Copy out the data word for word, from the line containing "Expand unit_of_quantity data" through the line containing "point(237,752)", both included. Leave the pictures out.

• [Records for this task]
* * *

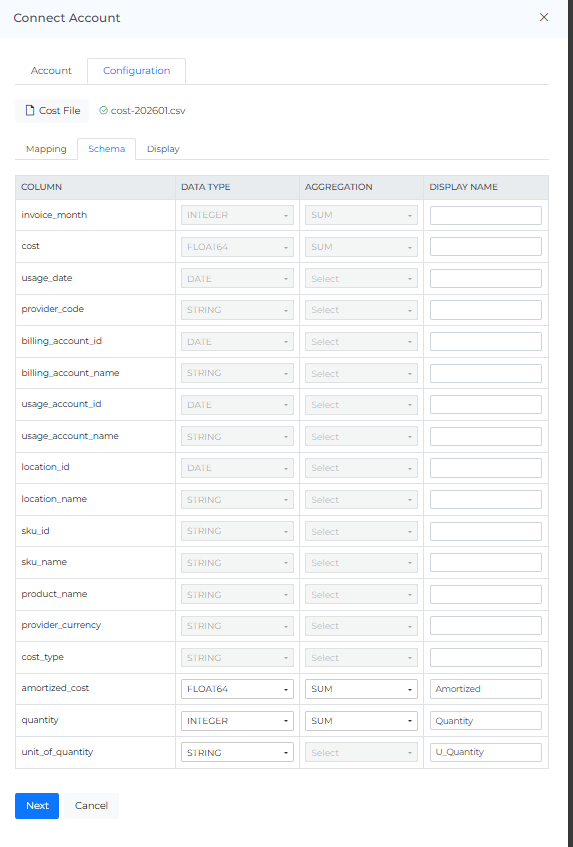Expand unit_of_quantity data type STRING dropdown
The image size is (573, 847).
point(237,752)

* * *

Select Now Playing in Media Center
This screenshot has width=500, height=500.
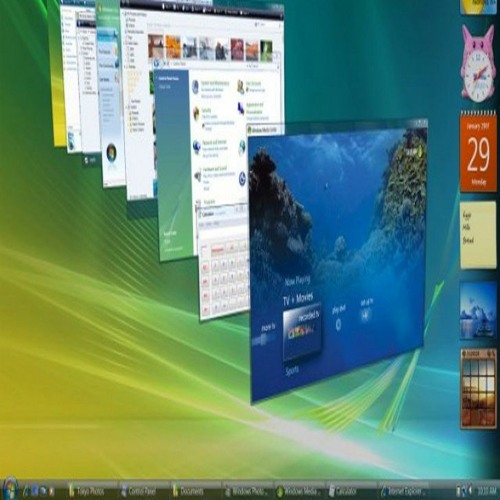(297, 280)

* * *

• [Solved problem]
Expand unit_of_quantity data type STRING dropdown
The image size is (573, 847).
point(237,752)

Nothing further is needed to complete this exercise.